PCFed: Privacy-Enhanced and Communication-Efficient Federated Learning for Industrial IoTs
Qing Han, Shusen Yang, Xuebin Ren, Peng Zhao, Cong Zhao, Yimeng Wang
Abstract
Federated learning (FL) is capable of analyzing tremendous data from smart edge devices in Industrial Internet of Things (IIoTs), empowering numerous industrial applications. However, the increasing privacy concerns and deployment costs of IIoT environment have been posing new challenges for FL. This article proposes PCFed, a novel privacy-enhanced and communication-efficient FL framework to provide higher model accuracy with rigorous privacy guarantees and great communication efficiency.
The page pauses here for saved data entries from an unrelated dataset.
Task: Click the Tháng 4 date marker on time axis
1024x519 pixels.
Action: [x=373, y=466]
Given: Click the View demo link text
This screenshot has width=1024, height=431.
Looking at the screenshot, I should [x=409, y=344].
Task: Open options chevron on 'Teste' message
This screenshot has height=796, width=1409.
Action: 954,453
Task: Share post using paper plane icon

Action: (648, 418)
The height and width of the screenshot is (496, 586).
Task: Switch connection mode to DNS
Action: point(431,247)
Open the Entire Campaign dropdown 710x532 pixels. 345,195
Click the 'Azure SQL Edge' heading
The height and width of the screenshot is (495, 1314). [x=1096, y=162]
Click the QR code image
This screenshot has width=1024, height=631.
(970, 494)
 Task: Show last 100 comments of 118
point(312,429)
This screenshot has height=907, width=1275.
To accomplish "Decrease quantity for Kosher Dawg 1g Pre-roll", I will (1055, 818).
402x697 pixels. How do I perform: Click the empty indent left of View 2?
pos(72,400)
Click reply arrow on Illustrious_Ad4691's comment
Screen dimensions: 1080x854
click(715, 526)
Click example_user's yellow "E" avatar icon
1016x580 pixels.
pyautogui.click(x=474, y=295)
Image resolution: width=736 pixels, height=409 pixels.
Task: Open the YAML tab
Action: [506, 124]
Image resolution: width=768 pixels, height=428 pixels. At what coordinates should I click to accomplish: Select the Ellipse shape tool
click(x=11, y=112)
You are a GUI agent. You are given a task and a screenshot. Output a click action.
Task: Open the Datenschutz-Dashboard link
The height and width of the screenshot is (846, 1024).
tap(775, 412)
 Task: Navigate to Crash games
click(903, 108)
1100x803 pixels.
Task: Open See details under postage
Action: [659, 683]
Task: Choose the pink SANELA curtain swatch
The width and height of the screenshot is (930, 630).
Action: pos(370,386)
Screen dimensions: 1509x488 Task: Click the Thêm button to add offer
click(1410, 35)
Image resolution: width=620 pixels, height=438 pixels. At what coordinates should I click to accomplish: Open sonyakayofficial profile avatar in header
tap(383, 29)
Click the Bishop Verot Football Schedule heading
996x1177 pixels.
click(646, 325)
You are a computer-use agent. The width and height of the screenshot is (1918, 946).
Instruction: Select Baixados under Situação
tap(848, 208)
In particular, we develop a sampling-based intermittent communication strategy via a PID (proportional, integral, and derivative) controller on the cloud server to adaptively reduce the communication frequency. In addition, we design a budget allocation mechanism to balance the tradeoff between model accuracy and privacy loss. Then, we develop PCFed+, an enhanced variant for PCFed, with further consideration of infinite data streams on edge servers. Extensive experiments demonstrate that both PCFed and PCFed+ can significantly outperform existing schemes, in terms of communication efficiency, privacy protection, and model accuracy.